▸ Your assignment: Starting at the line with "The image size", return every line through the final one of the data, word for word. Pictures stay out.

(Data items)
────────────────
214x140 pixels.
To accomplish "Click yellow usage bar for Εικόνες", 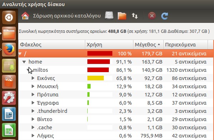I will (x=96, y=78).
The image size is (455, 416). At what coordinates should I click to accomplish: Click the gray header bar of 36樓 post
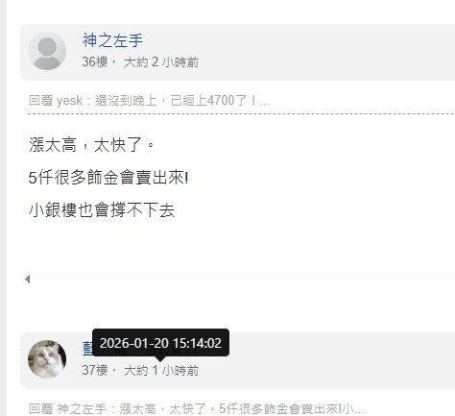(237, 52)
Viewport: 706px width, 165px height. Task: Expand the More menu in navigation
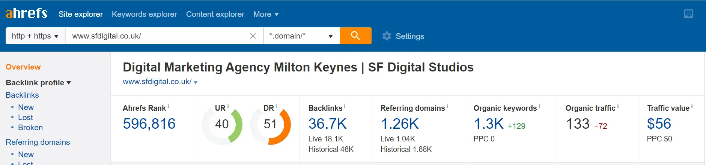(266, 14)
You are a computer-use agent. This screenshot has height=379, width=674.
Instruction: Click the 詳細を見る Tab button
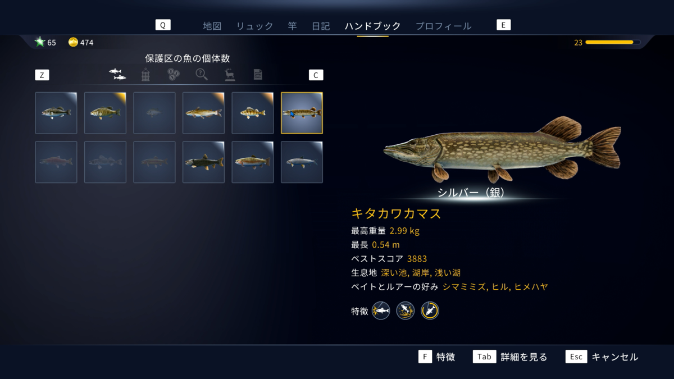pos(510,357)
────────────────
▸ Exercise answer:
The image size is (455, 416). At what coordinates should I click to accomplish: Click the gray header bar of 36樓 post
(237, 52)
Viewport: 706px width, 165px height. Task: Expand the More menu in navigation
(266, 14)
You are a computer-use agent. This screenshot has height=379, width=674.
Instruction: Click the 詳細を見る Tab button
pos(510,357)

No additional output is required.